Para mahasiswa menyeruduk kampus mereka menuntut kejelasan dari pihak kampus STIE (sekolah tinggi ilmu ekonomi) Tribuana, Margahayu, Bekasi Timur, Senin (5/6/2023). STIE Tribuana dicabut izin operasionalnya oleh Kementerian Pendidikan, Kebudayaan Riset, dan Teknologi (Kemendikbudristek). (Sumber: KOMPAS.com/FIRDA JANATI)
Para mahasiswa menyeruduk kampus mereka menuntut kejelasan dari pihak kampus STIE (sekolah tinggi ilmu ekonomi) Tribuana, Margahayu, Bekasi Timur, Senin (5/6/2023). STIE Tribuana dicabut izin operasionalnya oleh Kementerian Pendidikan, Kebudayaan Riset, dan Teknologi (Kemendikbudristek). (Sumber: KOMPAS.com/FIRDA JANATI)

Hal serupa terjadi juga di Sekolah Tinggi Ilmu Ekonomi (STIE) Tribuana Bekasi. Senin, 05 Juni 2023, mahasiswa mempertanyakan nasib mereka kepada pihak kampus. 

Saat diwawancarai oleh Tim Kompas, perwakilan mahasiswa menyebutkan sampai saat ini belum menemukan titik terang dari pihak kampus. "Belum (ada titik temu) sampai saat ini. 

Kami hanya disuruh untuk menunggu sama ketua yayasan. Kami juga udah sering ke kampus dan pihak kampus hanya bilang gitu, sabar, sabar, sabar," kata Budi saat ditemui di STIE Tribuana, Bekasi Timur, Senin (5/6/2023).

Kemdikbudristek melalui Lembaga Layanan Pendidikan Tinggi (LLDikti) Wilayah 4 mengaku, mahasiswa yang kampusnya ditutup bisa mengajukan pindah ke kampus pilihan. Sehingga mahasiswa yang merasa dirugikan atas pencabutan izin operasional kampusnya bisa tetap melanjutkan studi di kampus lain. 

"Mahasiswa bisa mengajukan pindah ke kampus lain, dengan menyampaikan dokumen akademik yang dimiliki ke kampus yang dituju," ucap Kepala LLDikti Wilayah 4 Dr.

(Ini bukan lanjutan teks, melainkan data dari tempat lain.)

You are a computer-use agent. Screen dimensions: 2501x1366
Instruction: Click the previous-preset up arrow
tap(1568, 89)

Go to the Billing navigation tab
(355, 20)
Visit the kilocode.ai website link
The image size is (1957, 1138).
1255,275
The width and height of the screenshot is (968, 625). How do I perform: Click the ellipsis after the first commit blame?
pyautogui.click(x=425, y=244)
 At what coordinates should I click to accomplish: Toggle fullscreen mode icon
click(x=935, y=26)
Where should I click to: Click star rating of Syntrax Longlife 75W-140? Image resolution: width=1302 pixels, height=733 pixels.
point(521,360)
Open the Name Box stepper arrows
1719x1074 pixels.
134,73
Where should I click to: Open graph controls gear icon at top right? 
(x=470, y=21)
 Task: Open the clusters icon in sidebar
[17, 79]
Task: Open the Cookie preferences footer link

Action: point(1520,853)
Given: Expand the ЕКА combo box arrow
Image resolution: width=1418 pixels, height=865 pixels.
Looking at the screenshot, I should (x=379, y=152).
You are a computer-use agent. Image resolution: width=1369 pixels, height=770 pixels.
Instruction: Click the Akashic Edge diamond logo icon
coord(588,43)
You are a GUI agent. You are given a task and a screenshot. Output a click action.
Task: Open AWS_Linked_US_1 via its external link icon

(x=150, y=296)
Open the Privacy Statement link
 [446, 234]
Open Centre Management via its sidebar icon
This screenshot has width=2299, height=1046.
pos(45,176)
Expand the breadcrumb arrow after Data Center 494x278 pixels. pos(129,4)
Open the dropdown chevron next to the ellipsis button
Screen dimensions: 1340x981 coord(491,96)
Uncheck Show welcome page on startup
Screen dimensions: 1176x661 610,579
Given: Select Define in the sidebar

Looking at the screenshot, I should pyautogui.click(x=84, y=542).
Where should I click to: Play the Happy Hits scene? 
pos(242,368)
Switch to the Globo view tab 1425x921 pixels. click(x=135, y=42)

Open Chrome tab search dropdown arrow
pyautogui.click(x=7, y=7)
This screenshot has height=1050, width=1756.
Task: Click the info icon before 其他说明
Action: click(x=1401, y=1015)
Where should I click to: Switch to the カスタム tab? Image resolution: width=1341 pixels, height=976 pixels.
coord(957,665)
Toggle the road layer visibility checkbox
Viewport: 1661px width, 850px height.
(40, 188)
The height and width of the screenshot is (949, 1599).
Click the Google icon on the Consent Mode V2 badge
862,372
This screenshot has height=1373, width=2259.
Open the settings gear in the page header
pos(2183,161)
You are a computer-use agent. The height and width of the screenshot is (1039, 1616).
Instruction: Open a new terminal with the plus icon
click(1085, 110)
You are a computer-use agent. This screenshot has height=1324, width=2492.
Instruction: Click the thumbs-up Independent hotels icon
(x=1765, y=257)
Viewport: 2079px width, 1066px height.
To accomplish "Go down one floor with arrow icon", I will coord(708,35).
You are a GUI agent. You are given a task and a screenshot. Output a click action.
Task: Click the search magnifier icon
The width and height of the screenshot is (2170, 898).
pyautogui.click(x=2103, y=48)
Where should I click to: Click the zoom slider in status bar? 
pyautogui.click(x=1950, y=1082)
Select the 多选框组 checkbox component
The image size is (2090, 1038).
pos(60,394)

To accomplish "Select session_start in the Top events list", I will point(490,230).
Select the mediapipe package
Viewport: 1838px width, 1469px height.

M. Samsuri kepada Kompas.com, Selasa (6/6/2023).

Setelah melakukan pengajuan pindah ke kampus lain, Kemdikbudristek bersama LLDikti akan melakukan verifikasi dan validasi dokumen akademik yang diberikan mahasiswa. 

Padahal jika menilik prinsip dasar Permendikbud Nomor 7 Tahun 2020, bahwa bagi perguruan tinggi yang dicabut izin operasionalnya maka yayasan ataupun pejabat perguruan tinggi tersebut berkewajiban memindahkan mahasiswanya ke kampus lain.

Hal tersebut sejalan dengan pernyataan Samsuri kepada kompas.com. "Iya aturan Permendikbud, bagi perguruan tinggi yang dicabut izin operasionalnya, maka kewajiban pemindahan mahasiswa menjadi tanggung jawab badan penyelenggara atau yayasan dari kampus tersebut," jelasnya.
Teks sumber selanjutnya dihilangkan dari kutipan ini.